The 1/3 sidecar weight rule - and also the standing on the left footrest while lifting up on the right handlebar and pushing down on the left handlebar and swinginging your weight outwards away from the bike as you do so were all part of the USCA suggestions for the very first organized sidecar training classes developed by and taught by the USCA sidecar schools in Chicago back in the mid 1970s, and were part of the sidecar manuals developed by Hal Kendall and still available for just downloading them.

But we did not originate the 1/3 rule. They are part of the sidecar development articles published in the british motorcycle magazines of the mid 1950s. And should you go back even further, they were in public domain by authors in the 19302 and even the 1920s.

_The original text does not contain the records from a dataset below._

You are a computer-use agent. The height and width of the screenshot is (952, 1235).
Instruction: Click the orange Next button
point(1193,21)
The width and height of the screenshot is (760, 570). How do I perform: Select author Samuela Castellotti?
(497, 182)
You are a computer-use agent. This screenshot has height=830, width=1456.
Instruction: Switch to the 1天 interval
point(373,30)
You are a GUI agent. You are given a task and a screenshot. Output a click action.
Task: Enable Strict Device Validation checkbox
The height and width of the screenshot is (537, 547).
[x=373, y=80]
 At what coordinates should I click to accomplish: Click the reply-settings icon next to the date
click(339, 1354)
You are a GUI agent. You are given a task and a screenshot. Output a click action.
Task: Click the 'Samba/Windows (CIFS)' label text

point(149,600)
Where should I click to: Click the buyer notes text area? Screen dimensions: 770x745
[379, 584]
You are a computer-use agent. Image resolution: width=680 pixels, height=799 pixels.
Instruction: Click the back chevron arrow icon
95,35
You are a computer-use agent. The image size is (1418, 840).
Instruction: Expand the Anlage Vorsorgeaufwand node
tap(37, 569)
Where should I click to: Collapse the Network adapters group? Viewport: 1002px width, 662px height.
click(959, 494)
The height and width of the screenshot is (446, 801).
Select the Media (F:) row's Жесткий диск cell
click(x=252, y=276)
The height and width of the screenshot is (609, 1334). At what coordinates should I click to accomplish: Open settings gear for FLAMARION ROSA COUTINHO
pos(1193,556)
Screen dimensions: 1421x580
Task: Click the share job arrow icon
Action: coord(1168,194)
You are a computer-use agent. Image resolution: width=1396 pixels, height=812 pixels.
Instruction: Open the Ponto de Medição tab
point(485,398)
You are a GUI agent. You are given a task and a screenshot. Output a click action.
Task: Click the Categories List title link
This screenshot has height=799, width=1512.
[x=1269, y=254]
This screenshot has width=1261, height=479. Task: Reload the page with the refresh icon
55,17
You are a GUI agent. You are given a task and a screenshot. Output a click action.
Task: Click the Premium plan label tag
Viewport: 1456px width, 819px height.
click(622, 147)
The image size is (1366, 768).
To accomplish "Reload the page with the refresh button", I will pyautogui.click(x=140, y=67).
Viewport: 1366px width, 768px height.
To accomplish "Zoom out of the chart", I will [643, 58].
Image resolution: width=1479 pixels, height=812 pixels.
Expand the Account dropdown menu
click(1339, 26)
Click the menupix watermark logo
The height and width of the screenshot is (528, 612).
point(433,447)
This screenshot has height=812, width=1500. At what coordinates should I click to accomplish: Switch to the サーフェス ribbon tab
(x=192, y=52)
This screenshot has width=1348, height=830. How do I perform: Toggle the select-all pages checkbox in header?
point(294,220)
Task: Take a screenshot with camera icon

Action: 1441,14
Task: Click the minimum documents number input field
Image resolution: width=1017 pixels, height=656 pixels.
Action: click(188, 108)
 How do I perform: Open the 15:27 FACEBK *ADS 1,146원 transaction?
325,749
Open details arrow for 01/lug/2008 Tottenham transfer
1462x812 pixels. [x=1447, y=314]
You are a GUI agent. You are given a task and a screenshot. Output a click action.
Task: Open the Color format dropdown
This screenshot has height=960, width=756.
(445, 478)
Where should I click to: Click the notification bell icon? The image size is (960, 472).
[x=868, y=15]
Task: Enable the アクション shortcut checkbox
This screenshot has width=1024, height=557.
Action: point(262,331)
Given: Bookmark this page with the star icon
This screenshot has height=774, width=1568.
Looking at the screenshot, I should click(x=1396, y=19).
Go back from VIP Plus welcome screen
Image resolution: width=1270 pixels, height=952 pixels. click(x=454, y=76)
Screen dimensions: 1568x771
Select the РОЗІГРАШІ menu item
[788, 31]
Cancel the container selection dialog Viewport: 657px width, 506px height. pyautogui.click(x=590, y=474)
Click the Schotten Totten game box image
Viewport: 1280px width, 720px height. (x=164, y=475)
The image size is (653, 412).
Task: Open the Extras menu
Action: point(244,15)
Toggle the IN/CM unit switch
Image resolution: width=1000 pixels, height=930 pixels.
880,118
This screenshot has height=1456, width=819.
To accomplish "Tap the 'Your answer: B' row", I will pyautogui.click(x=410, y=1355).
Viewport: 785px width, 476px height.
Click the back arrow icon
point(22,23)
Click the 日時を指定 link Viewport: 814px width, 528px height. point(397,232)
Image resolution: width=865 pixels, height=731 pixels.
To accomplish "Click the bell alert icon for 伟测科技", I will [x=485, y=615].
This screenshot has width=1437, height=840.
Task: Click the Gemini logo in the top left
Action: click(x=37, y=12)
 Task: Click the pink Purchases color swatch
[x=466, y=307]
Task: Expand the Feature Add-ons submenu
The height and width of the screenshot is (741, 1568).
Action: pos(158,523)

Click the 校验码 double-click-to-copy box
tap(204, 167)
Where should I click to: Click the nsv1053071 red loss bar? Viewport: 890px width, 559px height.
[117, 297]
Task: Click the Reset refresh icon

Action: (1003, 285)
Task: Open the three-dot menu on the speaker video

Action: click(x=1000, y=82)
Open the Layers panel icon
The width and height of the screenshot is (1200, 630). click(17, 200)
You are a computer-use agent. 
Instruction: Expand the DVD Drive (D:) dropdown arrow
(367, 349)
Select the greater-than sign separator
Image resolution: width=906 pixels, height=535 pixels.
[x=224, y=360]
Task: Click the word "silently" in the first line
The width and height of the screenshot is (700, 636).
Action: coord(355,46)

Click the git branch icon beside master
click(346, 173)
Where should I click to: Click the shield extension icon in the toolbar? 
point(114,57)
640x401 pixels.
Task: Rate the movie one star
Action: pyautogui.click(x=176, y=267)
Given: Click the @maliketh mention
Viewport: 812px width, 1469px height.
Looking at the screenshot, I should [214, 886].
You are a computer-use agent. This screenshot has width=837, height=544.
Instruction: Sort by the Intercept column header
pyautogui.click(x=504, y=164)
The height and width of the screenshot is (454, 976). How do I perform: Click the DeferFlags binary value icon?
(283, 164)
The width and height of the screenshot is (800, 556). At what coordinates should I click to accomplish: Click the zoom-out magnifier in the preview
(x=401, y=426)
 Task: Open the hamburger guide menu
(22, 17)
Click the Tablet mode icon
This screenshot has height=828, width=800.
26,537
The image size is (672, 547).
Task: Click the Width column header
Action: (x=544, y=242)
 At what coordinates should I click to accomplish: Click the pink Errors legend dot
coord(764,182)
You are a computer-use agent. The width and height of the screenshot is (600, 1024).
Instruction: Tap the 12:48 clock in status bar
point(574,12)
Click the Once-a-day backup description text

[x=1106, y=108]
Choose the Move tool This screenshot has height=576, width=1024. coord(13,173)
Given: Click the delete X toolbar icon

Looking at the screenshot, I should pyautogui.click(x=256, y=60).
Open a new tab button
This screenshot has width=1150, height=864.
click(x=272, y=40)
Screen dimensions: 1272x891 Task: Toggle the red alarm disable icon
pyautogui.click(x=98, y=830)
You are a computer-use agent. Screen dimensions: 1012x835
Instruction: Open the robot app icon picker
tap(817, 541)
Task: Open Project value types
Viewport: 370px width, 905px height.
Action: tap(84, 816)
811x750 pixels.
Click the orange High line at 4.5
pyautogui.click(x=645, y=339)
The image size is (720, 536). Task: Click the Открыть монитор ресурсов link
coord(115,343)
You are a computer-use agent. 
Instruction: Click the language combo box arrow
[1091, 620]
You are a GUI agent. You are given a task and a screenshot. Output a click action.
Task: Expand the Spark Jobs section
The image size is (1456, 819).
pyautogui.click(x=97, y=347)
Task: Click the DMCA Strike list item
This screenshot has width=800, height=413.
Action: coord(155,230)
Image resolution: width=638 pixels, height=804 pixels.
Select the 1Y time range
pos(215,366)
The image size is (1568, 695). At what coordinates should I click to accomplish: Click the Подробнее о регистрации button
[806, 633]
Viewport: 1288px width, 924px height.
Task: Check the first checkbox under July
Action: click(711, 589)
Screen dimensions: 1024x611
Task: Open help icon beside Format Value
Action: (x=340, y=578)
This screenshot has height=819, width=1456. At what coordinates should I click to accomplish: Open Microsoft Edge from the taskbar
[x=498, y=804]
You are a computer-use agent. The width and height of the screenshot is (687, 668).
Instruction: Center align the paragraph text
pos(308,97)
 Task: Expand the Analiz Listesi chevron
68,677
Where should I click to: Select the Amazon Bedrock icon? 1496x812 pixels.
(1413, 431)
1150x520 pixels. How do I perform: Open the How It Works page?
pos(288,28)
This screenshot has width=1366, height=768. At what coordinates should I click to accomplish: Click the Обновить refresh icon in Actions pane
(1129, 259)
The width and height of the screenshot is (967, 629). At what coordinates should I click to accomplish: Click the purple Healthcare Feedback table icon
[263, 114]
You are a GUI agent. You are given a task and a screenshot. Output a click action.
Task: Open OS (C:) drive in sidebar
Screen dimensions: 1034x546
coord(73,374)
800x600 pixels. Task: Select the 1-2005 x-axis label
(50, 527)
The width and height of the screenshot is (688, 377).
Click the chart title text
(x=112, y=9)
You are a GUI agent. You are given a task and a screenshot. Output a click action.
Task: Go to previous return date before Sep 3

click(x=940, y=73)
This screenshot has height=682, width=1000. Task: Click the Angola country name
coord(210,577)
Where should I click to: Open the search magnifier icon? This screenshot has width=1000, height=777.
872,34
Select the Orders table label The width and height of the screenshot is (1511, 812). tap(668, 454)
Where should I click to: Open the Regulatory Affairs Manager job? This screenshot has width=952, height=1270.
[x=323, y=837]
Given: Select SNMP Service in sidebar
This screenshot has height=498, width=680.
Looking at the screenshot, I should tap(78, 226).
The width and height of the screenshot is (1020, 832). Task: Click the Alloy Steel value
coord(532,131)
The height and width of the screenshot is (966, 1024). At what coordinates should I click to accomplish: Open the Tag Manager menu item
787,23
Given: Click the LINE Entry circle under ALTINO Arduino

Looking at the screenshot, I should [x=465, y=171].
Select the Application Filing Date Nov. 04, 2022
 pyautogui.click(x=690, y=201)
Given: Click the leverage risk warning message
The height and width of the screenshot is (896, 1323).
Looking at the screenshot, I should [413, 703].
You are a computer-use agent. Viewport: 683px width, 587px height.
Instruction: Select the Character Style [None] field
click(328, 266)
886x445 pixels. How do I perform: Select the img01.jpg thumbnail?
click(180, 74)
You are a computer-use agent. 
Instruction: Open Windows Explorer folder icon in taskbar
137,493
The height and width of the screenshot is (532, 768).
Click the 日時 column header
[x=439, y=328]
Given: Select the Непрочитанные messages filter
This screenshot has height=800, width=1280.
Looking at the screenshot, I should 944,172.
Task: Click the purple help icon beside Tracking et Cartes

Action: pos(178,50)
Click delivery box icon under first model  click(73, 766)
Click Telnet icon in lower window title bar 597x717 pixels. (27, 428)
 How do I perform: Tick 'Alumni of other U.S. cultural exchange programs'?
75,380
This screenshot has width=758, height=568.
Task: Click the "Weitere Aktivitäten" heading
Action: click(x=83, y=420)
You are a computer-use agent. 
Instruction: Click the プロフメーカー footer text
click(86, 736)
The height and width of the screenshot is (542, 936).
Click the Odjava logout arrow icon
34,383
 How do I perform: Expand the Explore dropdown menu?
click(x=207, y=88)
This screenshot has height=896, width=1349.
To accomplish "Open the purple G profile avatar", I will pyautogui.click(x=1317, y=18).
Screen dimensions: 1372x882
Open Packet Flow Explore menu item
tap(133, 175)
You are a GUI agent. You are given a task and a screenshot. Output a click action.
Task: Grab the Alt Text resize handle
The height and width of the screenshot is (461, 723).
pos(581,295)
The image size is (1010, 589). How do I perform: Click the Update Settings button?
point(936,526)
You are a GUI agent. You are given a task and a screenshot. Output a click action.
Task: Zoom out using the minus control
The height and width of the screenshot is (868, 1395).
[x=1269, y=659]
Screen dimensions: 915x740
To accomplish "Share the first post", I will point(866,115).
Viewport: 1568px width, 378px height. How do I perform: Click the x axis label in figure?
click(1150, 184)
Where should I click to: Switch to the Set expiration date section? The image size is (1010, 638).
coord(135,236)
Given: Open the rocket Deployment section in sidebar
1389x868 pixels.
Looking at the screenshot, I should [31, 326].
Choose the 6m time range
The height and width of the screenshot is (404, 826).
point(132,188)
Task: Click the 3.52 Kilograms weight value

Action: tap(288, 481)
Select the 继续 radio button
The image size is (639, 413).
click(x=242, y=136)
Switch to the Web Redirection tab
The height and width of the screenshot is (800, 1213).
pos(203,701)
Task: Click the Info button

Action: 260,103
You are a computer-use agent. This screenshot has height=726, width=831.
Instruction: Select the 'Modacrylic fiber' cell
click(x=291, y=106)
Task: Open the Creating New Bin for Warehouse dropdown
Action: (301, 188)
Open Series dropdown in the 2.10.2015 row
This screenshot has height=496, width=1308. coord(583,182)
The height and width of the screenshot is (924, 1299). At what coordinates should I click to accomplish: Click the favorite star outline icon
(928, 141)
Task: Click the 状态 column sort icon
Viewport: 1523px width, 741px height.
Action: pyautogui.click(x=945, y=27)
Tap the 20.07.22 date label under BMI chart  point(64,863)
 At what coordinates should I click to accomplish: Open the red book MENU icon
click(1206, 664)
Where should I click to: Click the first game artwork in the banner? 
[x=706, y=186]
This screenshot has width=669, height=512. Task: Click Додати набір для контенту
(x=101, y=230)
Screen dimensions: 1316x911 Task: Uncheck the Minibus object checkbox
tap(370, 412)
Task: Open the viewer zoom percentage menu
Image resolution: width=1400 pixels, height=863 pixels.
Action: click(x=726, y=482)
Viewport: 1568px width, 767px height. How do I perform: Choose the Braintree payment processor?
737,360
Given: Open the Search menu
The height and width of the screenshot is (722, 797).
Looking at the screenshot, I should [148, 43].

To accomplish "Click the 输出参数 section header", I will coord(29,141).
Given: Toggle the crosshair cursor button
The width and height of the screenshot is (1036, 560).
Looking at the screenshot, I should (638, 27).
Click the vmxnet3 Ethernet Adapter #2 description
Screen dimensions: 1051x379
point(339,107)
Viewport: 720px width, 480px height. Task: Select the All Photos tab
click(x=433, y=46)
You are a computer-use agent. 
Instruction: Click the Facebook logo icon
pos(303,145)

The rule is a general commonsense rule. It was based on many driving experiences. Some have tried to make it very complex. It is a drive it and see. For most applications. But if you have a 250 pound momma on the pillion with a 300 pound dadda on a 350 cc Royal Enfield with an American Eagle sidecar - they will probably not even make the first right hander. This is where the standing on the left footpeg rule will show the unworthiness of the rig.

In the late 70s and early 80s when I attended most USCA rallies, many would come up to me and ask me to try their rig out. The first thing I would do is the left footpeg guideline. If their rig rose suddenly in the air - I would not attempt to drive. Too dangerous for me. Put enough ballast in it so that it behaved more normally then perhaps. But ballast alone will not do it. A light chair with ballast on a heavy bike will put undue stress on the flimsy wheel, spokes, bearings, frame and struts. It all must balance.

A good example is given by our Canadian friend - Bruce - who had a GW1800 with a wraparound british frame - a solid rig. But it took the filling of the entire frame with lead shot, plus a substantial lead sheet under the sidecar body to offset his 350 pound weight. Even so he could still lift the rig on sharp righthanders.

Note - there is a BIG difference between lifting the sidecar wheel on aggressive righthanders and flying the rig. True flying is when the sidecar has been lifted so high that the center of gravity now lies directly over the line between the front and the rear wheels of the bike so that the rig behaves as a lopsided single track machine in a manner similar to a solo bike. This type of driving is usually left to the circus or for parades covered by a police permit. Like stoppies and wheelies, it is banned from normal public street drining.

Lifting the sidecar wheel on the other hand is normal and typical although some sidecarists have been given tickets for dangerous driving - most of which have been beaten if taken to court.